Though it is not intended here to enter into a description of the processes of camphor manufacture, it may be stated that, thanks in great part to cheap Chinese labour, the expense of manufacture, at any rate from the time of cutting to the arrival of the crude camphor and oil at the Taihoku distillery, is at a minimum. The camphor workers themselves are invariably Japanese, employing coolie labour, who pay rent to the Government for their respective areas of forest, and sell to the Government at a fixed price. In the year 1910 the sum of 5,529,558 yen accrued to the Government from the sale of camphor, the net profit being about three million yen on about four million lbs sold.

Prices are fixed by the Governor-General, crystal camphor being bought in three grades for 30, 27, and 24 yen respectively per picul (133 lbs), and oil for 15 yen.

The Monopoly Bureau also stipulates annually the maximum amount of camphor and oil required, and the maximum number of stoves to be set up and trees to be felled by the workers.

R. P.

或許是按照《經濟學人》的習慣,這篇文章沒有明確的署名。不過作者提及自己1912年時正在台灣收集植物,且文章最末也給了縮寫「R. P.」,由此來看或許是一位叫做William Robert Price的植物學家,他在1912年時與蝶類學家Henry Elwes到台灣收集樣本。
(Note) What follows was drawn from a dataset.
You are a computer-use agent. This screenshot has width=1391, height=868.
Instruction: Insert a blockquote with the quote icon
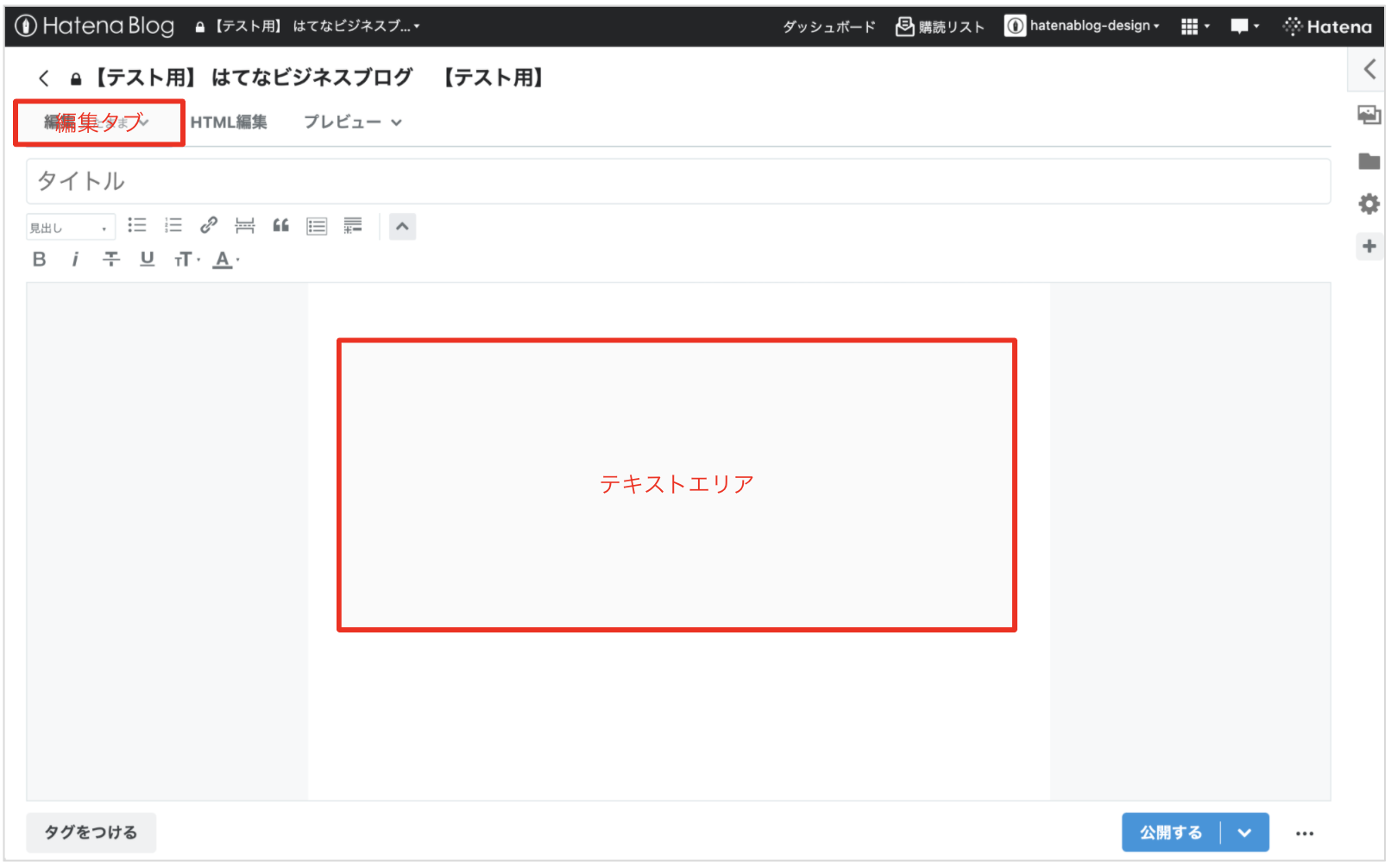pos(281,226)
關於這個疑似作者的人物,英國「Kew皇家植物園」網站上有篇blog,提及Prince在台灣的期間收集了有1133份標本,並提供給日本植物學家早田文藏。

嘗試在台灣本地的文獻尋找關於Price的記錄時,發現1926年10月1日出刊的一期《台灣博物學會會報》上有篇小短訊,題為〈プライス君の消息〉,作者是植物學家金平亮三,其中說到Price後來曾在一次大戰時加入軍隊,以及收藏許多台灣資料與物品等等。

針對某些翻譯上並不是非常肯定的名詞,以下稍加解說,首先,文中「Council of Formosa」所指的可能是由總督所指定出任的「台灣總督府評議會」;其次,描述土地狀況時所提到的「道台」、「墾首」與「大租」三個名詞,分別是根據英文音譯「Tao-tai」、「Kansheu」與「Taiso」所推測的漢字對應,後兩者比較像是日語發音。

至於在數據方面,關於作者提到的1911年政府收入與地租稅收,這裡參考1914年《臺灣金融事項參考書》做了一個簡單圖表,從中可見總體收支與地租收入從明治31年到到大正元年之間的變化:

另外,文章中稱「1902年所出口的茶葉量達到13,843,125磅」,數字和參考書上所記的當年烏龍茶出口量相同,不過實際上單位應該是「斤」,而不是作者所直接套用的英制單位。

最後,附上一張年度進出口貿易總額變化圖:

「移出(入)」代表的是對內地(日本本土)的貿易,「輸出(入)」則是對外國的貿易,這是上述參考書本身所使用的區隔寫法,將兩者相加才是台灣對外貿易總額。